• Recorded data
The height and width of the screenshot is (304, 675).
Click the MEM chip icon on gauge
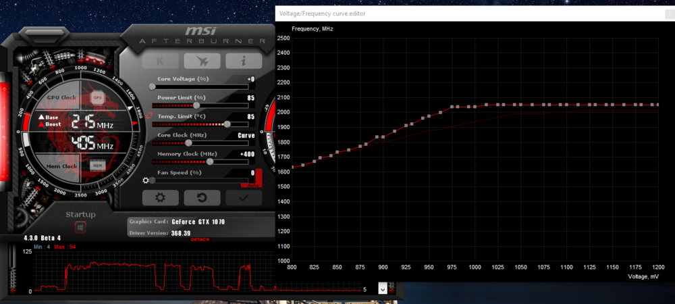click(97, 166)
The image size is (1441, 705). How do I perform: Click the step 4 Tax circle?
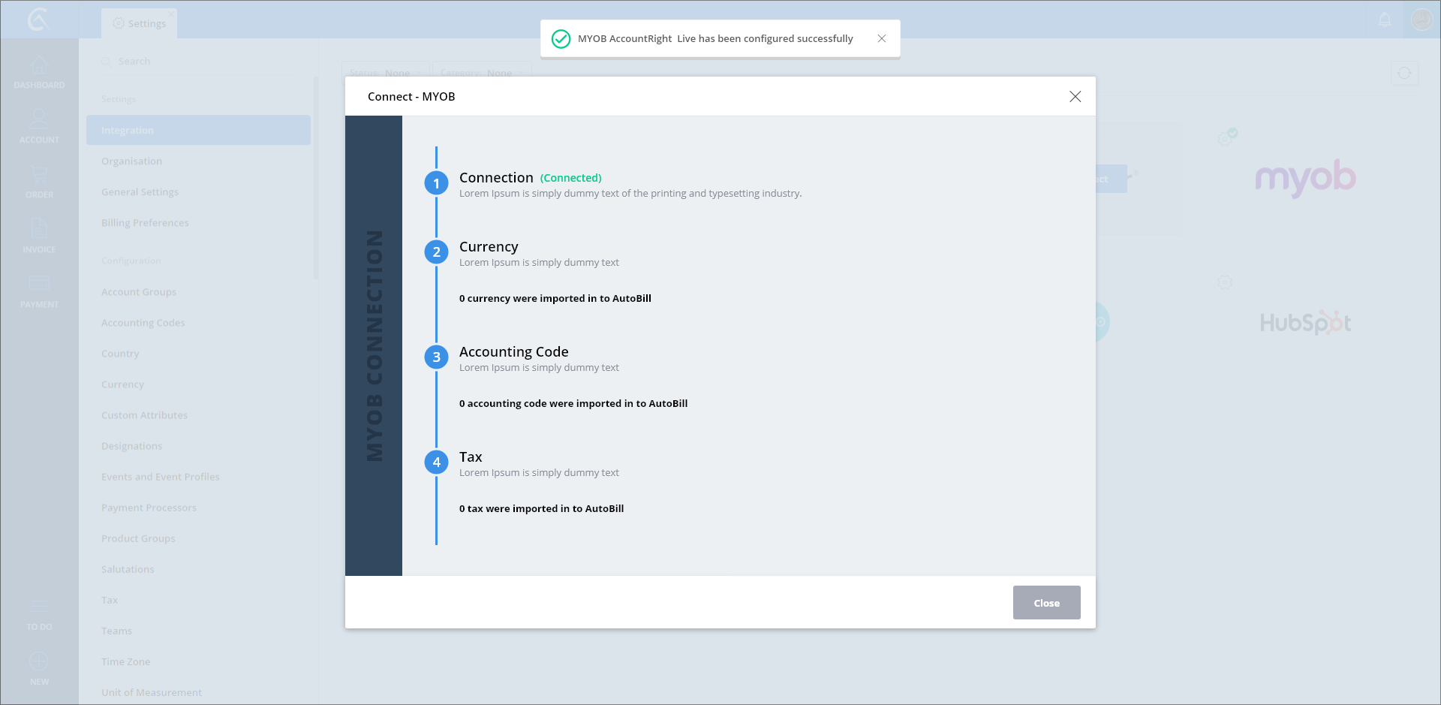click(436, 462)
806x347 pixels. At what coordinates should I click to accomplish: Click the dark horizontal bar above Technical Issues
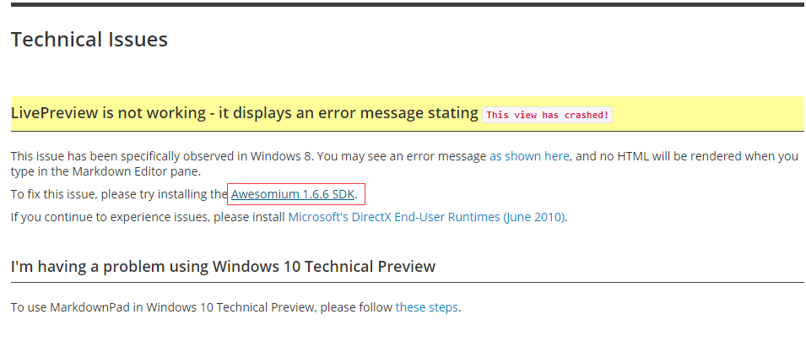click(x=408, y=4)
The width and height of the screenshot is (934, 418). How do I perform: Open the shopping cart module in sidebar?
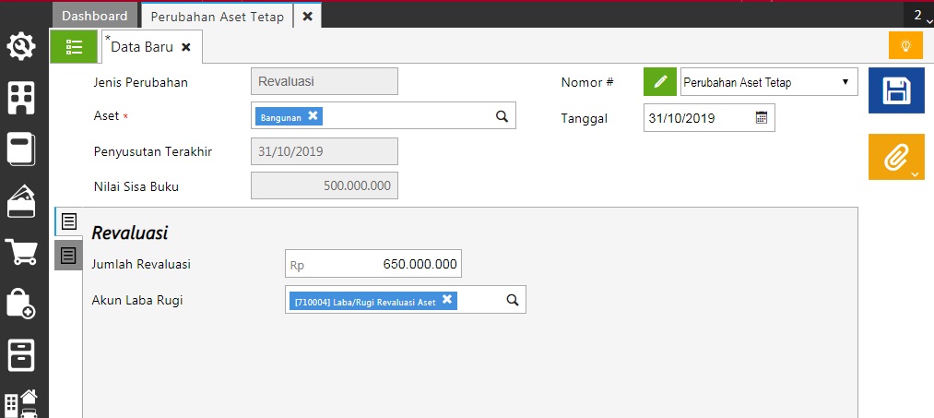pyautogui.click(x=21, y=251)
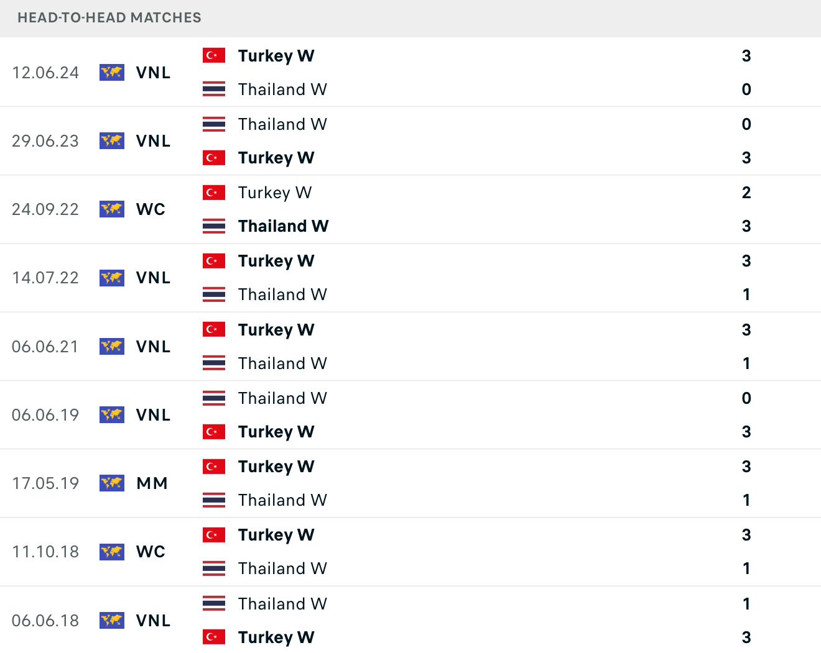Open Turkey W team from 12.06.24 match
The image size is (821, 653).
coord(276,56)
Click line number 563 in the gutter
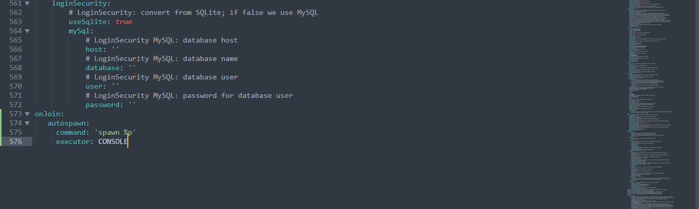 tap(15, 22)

• Problem to work on
Could you repeat, exactly and with nothing else, the lines from the one containing "The image size is (1441, 705)." through the last line of the records above, leaving out the pictures?

• Exercise solution
The image size is (1441, 705). How do I perform: Click the step 4 Tax circle?
click(436, 462)
806x347 pixels. At what coordinates should I click to accomplish: Click the dark horizontal bar above Technical Issues
click(x=408, y=4)
The width and height of the screenshot is (934, 418). How do I perform: Open the shopping cart module in sidebar?
pyautogui.click(x=21, y=251)
Open Turkey W team from 12.06.24 match
The image size is (821, 653).
coord(276,56)
Click line number 563 in the gutter
 tap(15, 22)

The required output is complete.